Stored data:
━━━━━━

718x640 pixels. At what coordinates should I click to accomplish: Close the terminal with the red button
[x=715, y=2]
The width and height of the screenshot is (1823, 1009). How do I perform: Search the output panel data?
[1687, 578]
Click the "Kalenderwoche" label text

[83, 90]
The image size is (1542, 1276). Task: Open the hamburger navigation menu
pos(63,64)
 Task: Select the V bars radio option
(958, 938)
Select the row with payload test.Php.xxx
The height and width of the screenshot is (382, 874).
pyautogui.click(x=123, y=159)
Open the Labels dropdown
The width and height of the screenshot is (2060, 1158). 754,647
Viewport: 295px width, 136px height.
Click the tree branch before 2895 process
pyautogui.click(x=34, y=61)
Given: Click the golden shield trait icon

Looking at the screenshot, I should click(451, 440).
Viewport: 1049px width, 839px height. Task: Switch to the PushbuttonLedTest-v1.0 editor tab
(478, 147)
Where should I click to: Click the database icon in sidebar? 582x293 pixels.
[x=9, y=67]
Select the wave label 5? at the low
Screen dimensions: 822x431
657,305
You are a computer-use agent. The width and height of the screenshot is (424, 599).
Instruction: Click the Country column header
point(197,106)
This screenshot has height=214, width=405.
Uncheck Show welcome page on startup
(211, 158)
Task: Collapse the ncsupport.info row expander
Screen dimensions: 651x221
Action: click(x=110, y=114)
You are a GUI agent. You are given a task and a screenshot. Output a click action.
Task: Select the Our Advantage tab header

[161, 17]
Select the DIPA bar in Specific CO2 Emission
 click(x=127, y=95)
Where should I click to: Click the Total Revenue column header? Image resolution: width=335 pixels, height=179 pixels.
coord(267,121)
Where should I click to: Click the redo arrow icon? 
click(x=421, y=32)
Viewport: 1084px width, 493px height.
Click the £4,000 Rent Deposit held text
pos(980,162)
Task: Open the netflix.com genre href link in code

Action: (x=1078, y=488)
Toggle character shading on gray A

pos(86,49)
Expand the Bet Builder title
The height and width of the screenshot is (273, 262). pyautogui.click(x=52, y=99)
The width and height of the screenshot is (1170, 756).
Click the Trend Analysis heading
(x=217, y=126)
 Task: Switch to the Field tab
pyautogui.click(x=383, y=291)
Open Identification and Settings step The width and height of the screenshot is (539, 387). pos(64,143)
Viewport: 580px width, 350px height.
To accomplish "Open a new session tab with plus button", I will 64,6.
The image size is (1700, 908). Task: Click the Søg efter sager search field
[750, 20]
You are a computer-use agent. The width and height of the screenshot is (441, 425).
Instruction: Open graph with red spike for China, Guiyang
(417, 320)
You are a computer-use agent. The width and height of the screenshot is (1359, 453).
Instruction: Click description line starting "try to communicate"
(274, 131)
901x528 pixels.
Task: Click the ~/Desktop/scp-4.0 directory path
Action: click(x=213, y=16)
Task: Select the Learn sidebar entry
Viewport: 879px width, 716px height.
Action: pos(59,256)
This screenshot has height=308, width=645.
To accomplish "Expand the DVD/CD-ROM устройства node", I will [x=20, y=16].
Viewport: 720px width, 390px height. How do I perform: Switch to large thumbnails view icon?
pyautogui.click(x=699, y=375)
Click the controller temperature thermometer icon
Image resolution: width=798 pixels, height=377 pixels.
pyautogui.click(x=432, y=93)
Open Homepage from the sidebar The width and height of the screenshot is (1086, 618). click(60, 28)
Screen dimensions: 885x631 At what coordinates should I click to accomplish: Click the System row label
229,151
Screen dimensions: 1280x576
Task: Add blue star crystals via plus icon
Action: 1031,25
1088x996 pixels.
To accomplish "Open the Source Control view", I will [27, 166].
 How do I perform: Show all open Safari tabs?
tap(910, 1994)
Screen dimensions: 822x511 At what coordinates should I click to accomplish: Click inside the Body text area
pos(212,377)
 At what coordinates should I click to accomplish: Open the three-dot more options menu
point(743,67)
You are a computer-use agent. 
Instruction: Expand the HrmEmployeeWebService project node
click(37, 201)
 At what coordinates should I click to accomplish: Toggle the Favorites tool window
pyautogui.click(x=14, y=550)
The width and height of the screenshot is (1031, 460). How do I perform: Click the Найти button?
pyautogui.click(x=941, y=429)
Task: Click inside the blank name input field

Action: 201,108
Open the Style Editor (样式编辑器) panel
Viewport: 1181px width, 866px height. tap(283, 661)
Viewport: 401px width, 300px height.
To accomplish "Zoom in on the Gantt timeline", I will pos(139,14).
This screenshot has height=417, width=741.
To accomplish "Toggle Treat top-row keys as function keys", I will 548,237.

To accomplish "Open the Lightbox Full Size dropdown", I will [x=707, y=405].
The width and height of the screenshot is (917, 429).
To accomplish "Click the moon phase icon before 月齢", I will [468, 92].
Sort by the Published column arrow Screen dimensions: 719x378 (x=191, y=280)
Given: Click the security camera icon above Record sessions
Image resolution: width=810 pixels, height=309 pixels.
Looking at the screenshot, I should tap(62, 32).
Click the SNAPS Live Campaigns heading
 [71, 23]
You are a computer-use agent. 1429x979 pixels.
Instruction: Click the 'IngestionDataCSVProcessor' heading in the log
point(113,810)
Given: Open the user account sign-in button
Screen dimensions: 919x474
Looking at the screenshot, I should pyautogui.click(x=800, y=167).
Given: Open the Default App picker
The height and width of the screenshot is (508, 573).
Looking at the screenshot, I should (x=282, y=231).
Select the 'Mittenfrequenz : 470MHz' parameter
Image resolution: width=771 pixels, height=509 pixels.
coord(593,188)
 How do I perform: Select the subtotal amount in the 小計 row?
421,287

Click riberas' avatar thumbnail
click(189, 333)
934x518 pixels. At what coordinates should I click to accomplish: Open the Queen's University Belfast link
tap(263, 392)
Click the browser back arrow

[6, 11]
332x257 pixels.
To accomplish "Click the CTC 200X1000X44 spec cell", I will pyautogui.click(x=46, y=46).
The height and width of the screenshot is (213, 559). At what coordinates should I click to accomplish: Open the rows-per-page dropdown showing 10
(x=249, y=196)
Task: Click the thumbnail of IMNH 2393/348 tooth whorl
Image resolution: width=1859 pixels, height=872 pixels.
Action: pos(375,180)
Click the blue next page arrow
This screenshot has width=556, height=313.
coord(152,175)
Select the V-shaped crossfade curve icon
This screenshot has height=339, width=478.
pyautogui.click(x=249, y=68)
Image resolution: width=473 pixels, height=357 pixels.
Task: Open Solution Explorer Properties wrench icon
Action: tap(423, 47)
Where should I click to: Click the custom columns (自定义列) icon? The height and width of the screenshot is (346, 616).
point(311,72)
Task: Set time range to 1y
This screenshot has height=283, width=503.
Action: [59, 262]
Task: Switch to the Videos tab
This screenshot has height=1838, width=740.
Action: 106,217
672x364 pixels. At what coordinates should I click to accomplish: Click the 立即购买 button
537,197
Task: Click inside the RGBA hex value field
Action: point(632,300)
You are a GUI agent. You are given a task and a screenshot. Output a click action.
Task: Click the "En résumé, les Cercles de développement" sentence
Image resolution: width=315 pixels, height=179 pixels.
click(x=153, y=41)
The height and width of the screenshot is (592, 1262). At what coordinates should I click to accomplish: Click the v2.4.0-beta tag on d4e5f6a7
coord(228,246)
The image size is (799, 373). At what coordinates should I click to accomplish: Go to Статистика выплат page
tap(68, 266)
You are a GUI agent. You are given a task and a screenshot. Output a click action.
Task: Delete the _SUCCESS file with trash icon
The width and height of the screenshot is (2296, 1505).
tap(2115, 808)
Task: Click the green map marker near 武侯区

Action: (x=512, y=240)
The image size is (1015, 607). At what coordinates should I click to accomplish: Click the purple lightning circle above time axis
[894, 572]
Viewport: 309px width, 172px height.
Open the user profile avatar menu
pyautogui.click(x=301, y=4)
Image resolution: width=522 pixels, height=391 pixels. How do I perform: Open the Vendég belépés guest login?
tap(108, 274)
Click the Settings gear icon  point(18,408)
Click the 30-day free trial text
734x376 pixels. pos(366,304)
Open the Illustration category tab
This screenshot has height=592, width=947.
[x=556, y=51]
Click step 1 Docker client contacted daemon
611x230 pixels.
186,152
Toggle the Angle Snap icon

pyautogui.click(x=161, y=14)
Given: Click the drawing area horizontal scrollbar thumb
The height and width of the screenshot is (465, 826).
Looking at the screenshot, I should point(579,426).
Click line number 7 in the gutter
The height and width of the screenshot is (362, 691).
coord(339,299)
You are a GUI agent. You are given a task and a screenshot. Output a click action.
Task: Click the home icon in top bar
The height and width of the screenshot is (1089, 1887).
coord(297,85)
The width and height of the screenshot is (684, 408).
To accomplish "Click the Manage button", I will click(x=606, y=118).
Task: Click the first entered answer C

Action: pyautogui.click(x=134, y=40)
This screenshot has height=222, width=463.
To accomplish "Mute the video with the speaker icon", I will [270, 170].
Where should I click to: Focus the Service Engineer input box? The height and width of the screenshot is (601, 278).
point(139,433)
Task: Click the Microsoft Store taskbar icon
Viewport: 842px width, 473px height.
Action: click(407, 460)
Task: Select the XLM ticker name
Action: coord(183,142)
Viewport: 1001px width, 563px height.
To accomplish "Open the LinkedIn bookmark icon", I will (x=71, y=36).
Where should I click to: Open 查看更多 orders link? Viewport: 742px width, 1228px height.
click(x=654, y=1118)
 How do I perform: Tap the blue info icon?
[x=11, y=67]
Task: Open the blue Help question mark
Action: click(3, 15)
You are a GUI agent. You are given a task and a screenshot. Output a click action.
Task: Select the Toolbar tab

━━━━━━

**What the exercise asks**
Write out the stretch from the line containing "The width and height of the screenshot is (1031, 460)." through the line containing "Viewport: 1181px width, 866px" again, substituting "text box" for "input field" and leaving everything else unchanged.

**Solution for this problem**
The width and height of the screenshot is (1031, 460). How do I perform: Click the Найти button?
pyautogui.click(x=941, y=429)
Task: Click inside the blank name text box

Action: 201,108
Open the Style Editor (样式编辑器) panel
Viewport: 1181px width, 866px height. tap(283, 661)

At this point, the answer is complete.